The idea was simple. If you pay people to have costs, you get lots of costs. If you pay a hospital a fixed amount of money per patient, in theory they will have an incentive to provide services in a more economical manner. DRGs are determined by the medical condition of the patient, the procedure(s) for treatment, and the patient's age and sex. In addition, the possibility of complications is addressed in DRGs. The system was developed by Robert Fetter and John Thompson of Yale University (proving, once again, that many of the world’s stupidest ideas come from American Universities). In theory, the DRG for a bypass or an artery clean is set equal to the marginal cost of the procedure. Thus, we achieve the economically efficient outcome of Price = Marginal Cost.
Of course, it doesn’t work like that in the real world. The lack of real competition among hospitals means that many hospitals have no idea what the marginal cost of a procedure is at a point in time. Those that do have a huge incentive to provide procedures where Price > Marginal Cost and minimize those where Price < Marginal Cost. Of course, this won’t happen if Medicare sets the DRG rate exactly equal to that hospitals marginal cost.

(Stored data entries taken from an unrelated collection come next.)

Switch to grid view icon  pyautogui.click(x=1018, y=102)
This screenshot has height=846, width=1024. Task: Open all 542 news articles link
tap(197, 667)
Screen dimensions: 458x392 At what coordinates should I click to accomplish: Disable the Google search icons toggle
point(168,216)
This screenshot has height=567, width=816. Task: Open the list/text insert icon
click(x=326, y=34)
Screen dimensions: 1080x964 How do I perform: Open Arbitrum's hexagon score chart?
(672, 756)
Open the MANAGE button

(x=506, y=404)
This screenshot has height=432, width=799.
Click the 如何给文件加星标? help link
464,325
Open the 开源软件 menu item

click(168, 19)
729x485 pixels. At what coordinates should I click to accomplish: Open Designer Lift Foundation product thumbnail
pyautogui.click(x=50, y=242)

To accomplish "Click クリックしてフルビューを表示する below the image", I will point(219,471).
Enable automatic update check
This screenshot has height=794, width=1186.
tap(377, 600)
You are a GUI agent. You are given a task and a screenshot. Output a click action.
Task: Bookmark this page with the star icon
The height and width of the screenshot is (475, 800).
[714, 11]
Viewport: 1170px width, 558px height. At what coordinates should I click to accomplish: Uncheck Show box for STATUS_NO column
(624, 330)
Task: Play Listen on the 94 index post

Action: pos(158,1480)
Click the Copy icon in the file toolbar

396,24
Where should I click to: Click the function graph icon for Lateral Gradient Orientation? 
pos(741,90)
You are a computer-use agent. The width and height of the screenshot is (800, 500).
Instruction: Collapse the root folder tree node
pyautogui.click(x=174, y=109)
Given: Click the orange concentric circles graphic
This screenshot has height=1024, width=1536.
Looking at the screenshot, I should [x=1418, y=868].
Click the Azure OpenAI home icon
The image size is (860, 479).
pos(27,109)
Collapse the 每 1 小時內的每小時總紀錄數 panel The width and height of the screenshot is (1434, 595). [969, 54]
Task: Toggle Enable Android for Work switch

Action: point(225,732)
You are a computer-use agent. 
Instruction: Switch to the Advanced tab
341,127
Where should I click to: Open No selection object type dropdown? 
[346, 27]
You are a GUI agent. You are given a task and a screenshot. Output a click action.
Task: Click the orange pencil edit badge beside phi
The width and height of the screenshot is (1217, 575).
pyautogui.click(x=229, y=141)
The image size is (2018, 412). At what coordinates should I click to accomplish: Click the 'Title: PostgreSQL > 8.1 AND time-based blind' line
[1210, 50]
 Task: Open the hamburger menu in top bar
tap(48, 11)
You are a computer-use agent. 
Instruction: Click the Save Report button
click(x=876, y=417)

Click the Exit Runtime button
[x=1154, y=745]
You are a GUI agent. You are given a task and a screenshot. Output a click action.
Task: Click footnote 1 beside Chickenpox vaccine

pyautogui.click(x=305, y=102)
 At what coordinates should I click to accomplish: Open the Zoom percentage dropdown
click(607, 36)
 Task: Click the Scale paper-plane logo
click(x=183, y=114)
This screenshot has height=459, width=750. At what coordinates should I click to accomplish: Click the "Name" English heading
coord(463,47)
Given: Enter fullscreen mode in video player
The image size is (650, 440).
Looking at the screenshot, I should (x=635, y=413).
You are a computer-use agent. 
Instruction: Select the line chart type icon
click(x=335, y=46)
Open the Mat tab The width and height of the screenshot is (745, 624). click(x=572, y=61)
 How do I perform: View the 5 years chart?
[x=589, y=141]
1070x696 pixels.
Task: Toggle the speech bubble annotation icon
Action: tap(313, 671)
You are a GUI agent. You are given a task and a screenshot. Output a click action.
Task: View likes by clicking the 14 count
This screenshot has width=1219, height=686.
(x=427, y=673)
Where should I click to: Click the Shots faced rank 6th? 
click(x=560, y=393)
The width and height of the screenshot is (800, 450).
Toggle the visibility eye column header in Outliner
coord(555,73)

You can see where this is headed. The bureaucrats at CMS (the bureaucracy that oversees Medicare and Medicaid) cannot possible calculate correct DRG rates. So the vast majority of the time Price does not equal Marginal Cost, rendering the whole system vastly inefficient. In Northeast Ohio, everybody from the Cleveland Clinic (which pioneered bypass surgery) to numerous community hospitals are trying to do heart surgery and procedures. Want to bet Price > Marginal Cost? In Northwest Ohio, it is almost impossible to get treated for Thyroid conditions at hospitals. Want to bet Price < Marginal Cost? In addition, many private plans copy DRG rates rather than negotiating with hospitals. Any reform of health care needs to start with the elimination of this alphabet price control system and its replacement with a real marketplace.